From the entries that follow, pick out all lines holding "Viewport".

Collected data
:::::
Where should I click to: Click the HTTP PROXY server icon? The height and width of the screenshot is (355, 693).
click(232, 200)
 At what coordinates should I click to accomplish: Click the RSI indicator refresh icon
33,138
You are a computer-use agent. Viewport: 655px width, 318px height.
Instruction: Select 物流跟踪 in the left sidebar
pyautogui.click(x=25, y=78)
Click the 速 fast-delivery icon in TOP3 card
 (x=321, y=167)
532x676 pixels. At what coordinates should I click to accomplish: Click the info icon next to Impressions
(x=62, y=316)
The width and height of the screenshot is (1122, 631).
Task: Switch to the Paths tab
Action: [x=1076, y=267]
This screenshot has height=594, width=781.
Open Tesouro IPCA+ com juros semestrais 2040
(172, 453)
:::::
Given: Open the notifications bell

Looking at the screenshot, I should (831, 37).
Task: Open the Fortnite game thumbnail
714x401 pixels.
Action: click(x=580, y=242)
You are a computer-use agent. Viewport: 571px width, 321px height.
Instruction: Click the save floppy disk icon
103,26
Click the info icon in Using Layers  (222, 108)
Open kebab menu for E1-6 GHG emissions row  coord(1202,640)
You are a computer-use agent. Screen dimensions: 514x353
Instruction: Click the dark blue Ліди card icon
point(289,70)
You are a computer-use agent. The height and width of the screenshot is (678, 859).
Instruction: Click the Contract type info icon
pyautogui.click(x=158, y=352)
:::::
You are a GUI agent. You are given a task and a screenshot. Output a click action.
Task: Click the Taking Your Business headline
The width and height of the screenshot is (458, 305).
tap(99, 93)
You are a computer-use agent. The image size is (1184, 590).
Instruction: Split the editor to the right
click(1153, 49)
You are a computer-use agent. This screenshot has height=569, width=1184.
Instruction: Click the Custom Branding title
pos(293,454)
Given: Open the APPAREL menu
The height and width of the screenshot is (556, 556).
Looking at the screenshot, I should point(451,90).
:::::
*WRITTEN RESPONSE*:
You are a computer-use agent. Viewport: 655px width, 318px height.
You are a computer-use agent. Viewport: 571px width, 321px height.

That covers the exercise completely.